Guest blogger Dani Klein Modisett: I love the scent of vanilla citrus candles (soy only), the smell of the belly-button looking part of a ripe cantaloupe, 400 count Egyptian cotton sheets, a good psychic -- one who can convince me that she senses my "energy" and tells me I've "done my work" and that she can "feel it." I love peeling garlic and throwing it in oil that is heated to just the right sizzle in an All-Clad fry pan, and everything Kiehl's (except their Tea Tree Shampoo, which dries my hair out). I love cashmere socks and a whole slew of other sensory stimulants that my husband either doesn't know about, doesn't care about, or mocks.

My husband is so not gay.
Not that he's a Joe Sixpack either. He's not a sports enthusiast at all in fact. But he comes from strong mid-western stock and all of my aforementioned favorite things are completely lost on him. When I started thinking I should start looking for a man I could spend more than three entertaining months with, i.e. a husband, (a brief window in time after a rather "free-spirited" decade), metrosexuals hadn't surfaced as a male food group yet. Sure, I had the French model boyfriend for a summer and he was sensual. But he lived with a much older male French film director who hated me for unspoken reasons. And there was the thick-lipped law student who shopped at Barney's, loved to chop zucchini in perfect cubes, and bought me my first ceramic oil burner, but by the time we broke up I was pretty sure "metro" was not the accurate prefix for his sexuality.

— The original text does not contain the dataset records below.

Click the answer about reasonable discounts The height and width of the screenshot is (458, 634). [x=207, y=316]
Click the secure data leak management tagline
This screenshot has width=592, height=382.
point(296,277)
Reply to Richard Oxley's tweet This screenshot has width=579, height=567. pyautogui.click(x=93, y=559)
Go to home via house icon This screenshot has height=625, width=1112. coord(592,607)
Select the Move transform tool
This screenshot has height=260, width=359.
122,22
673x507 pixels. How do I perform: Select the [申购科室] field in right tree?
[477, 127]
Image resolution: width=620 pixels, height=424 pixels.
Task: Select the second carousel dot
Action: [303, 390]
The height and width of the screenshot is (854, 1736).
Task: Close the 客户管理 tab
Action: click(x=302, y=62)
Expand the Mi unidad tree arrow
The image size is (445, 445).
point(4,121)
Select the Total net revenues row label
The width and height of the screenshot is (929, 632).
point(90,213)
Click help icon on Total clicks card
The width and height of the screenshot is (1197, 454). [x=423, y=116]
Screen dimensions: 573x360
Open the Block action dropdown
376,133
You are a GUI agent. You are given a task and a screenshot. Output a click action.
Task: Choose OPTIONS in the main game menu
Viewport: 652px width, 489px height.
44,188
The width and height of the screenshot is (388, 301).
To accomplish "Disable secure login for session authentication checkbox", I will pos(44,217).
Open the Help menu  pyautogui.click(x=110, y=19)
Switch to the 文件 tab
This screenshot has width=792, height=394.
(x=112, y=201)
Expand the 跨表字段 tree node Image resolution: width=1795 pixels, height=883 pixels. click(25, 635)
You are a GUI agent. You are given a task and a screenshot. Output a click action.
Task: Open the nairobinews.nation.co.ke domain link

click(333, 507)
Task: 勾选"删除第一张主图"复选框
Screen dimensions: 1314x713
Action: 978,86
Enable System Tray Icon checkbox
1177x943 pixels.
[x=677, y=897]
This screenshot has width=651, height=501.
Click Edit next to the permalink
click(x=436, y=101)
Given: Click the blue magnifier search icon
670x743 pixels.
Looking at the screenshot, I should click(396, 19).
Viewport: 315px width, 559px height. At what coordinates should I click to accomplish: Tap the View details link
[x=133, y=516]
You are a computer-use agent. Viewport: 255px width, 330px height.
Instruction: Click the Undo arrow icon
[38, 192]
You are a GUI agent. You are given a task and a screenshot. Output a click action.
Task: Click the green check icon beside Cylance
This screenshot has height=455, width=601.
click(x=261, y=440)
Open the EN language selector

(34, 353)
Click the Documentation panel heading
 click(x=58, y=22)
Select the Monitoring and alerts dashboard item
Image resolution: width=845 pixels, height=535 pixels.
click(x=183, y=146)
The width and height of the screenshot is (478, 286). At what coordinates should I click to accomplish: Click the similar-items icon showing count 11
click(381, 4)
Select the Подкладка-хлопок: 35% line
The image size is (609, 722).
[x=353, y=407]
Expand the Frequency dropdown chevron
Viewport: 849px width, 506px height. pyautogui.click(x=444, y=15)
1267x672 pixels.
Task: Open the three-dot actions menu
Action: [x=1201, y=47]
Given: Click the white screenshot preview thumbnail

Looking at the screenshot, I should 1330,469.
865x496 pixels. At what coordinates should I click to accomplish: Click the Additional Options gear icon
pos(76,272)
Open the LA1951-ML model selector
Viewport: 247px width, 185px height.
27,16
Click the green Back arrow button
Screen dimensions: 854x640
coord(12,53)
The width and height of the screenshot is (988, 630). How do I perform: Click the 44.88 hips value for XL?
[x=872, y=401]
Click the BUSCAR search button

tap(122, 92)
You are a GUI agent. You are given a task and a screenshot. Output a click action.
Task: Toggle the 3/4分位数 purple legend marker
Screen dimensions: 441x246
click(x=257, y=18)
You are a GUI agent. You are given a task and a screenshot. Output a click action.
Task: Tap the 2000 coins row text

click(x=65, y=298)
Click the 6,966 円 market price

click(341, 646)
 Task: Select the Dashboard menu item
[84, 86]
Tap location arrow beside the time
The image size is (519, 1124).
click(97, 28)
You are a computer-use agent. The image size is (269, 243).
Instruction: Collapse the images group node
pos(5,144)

Where was the Ryan Seacrest in the dating pool in 1998? And if I did meet him, would I have gone for it? I had a thing about not dating anyone who took longer to get ready to go out than I did -- and I only wear lipstick and leave the house with my hair wet.
I got the guy's guy I deserve.
P.S. Last Saturday my better half went out by himself and came home two hours later with noticeably groomed feet.
"Fancy," I said.
"Dry skin," he mumbled.
Just when you think you know a person.